[Stored data entries]
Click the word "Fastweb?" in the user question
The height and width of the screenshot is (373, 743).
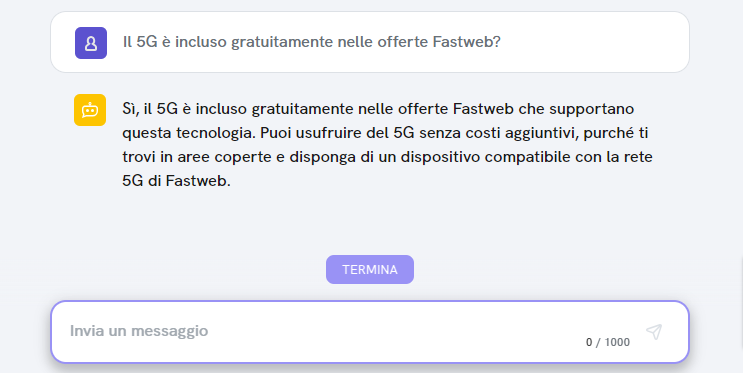467,42
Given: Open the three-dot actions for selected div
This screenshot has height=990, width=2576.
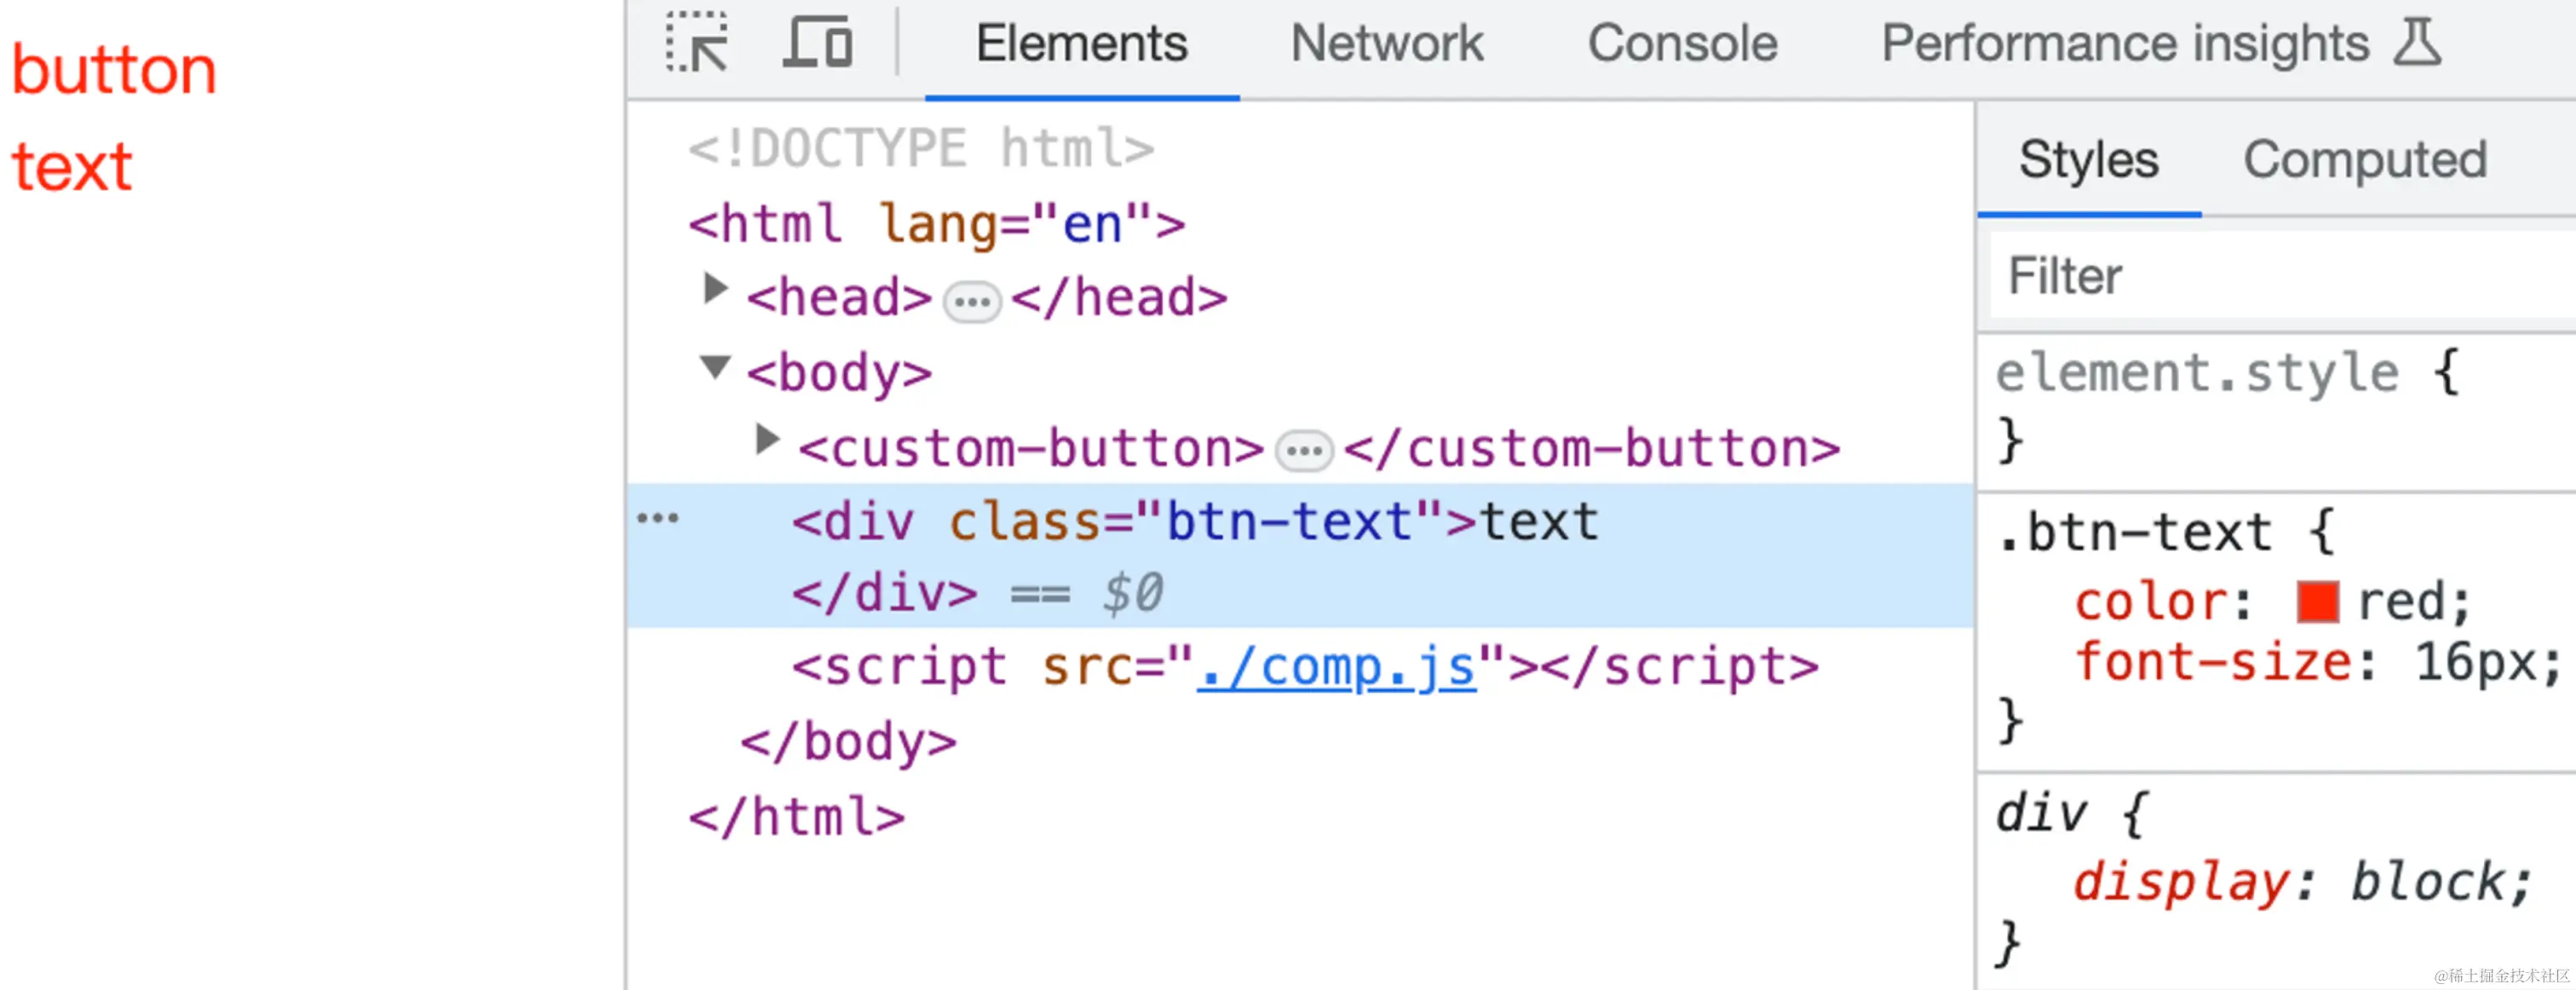Looking at the screenshot, I should (658, 518).
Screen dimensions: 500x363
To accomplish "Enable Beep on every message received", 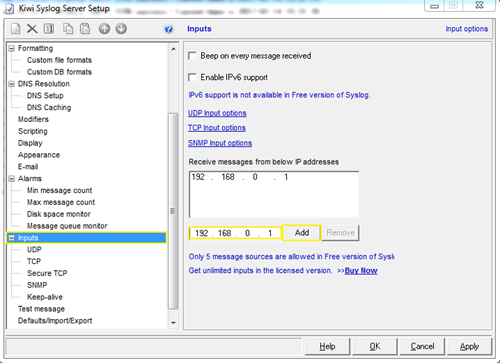I will tap(192, 56).
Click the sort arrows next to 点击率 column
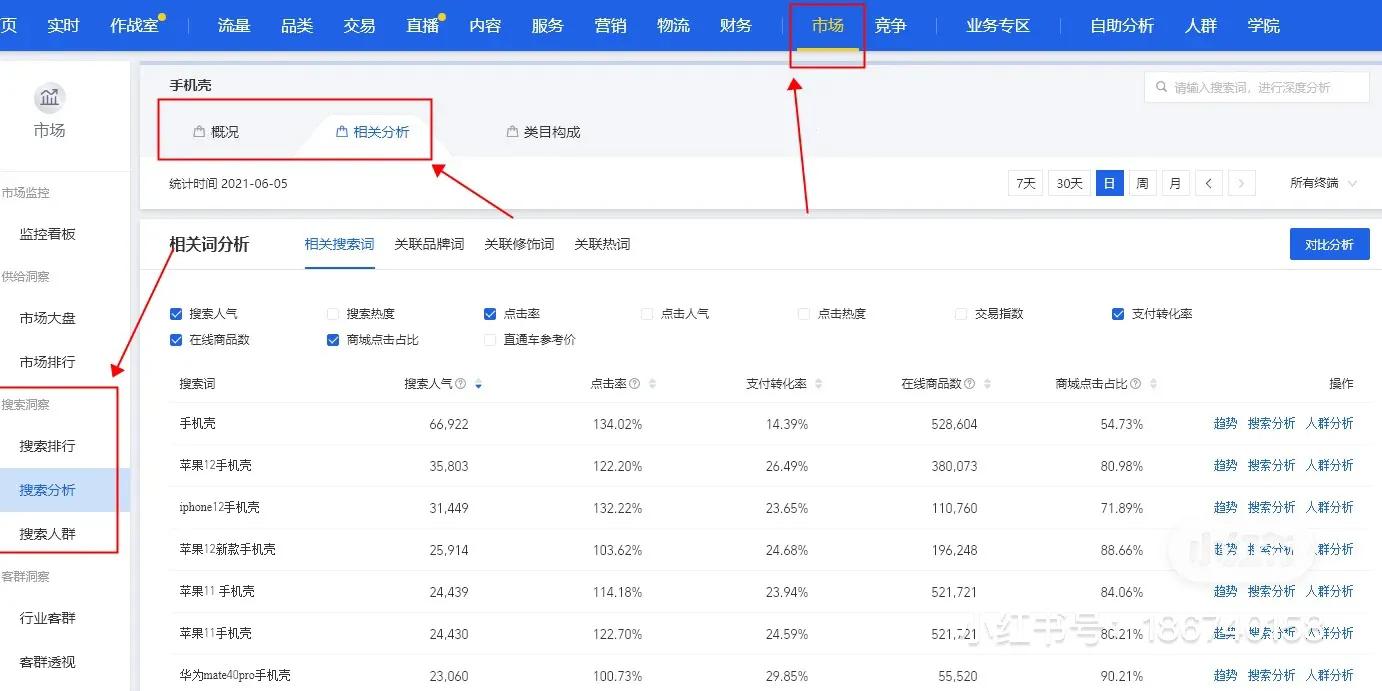Screen dimensions: 1382x691 [651, 384]
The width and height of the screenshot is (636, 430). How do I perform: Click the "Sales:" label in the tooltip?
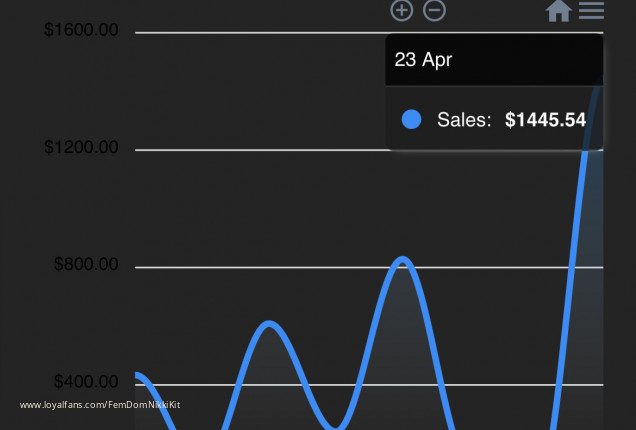[464, 120]
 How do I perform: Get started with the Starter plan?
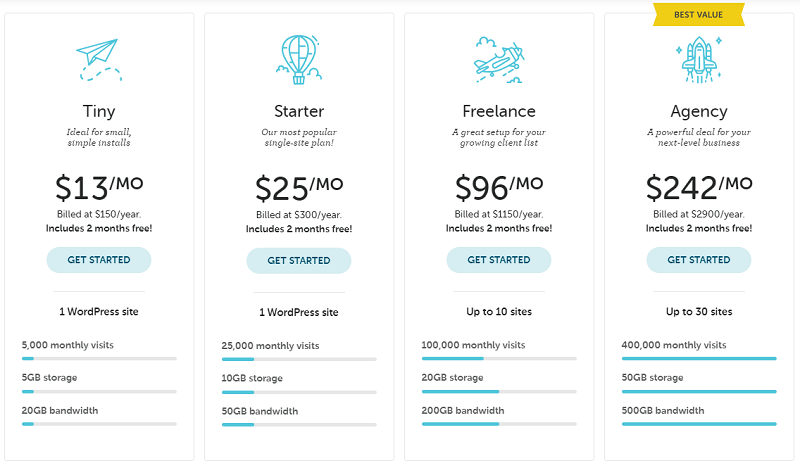(x=299, y=260)
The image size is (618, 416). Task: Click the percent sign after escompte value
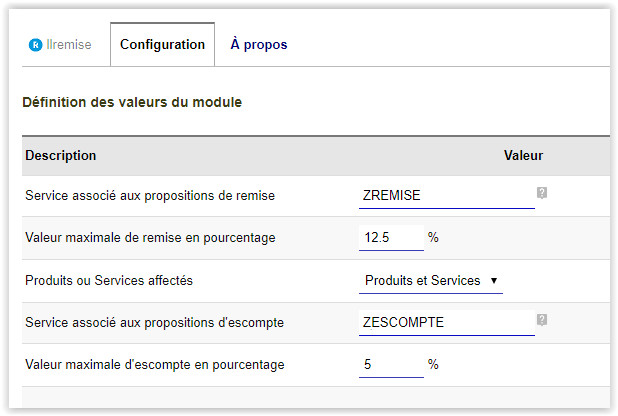click(x=433, y=365)
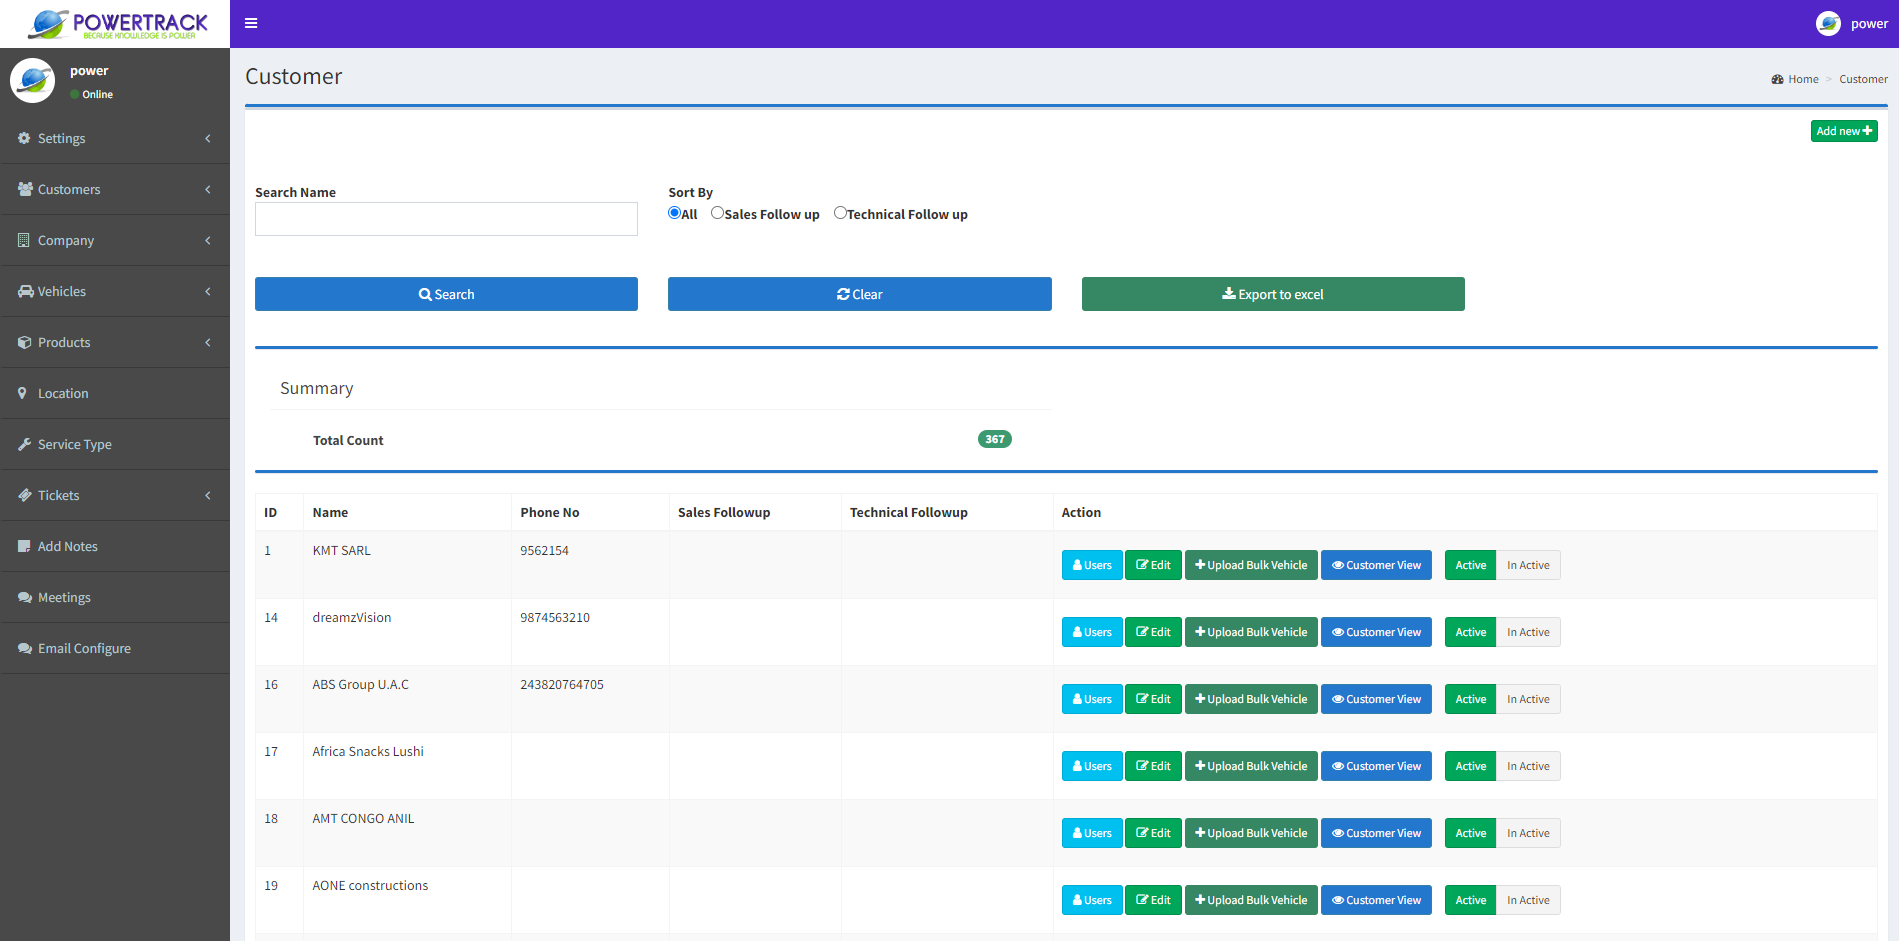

#### [PROBLEM DETAILS]
Here the lines from the one with "The width and" through the last line of the data above need to be repeated exactly, both included, and any picture omitted.

#### [EXPECTED OUTPUT]
The width and height of the screenshot is (636, 430). How do I perform: Click the "Sales:" label in the tooltip?
[464, 120]
 How do I perform: Get started with the Starter plan?
(x=299, y=260)
The image size is (618, 416). Task: Click the percent sign after escompte value
click(x=433, y=365)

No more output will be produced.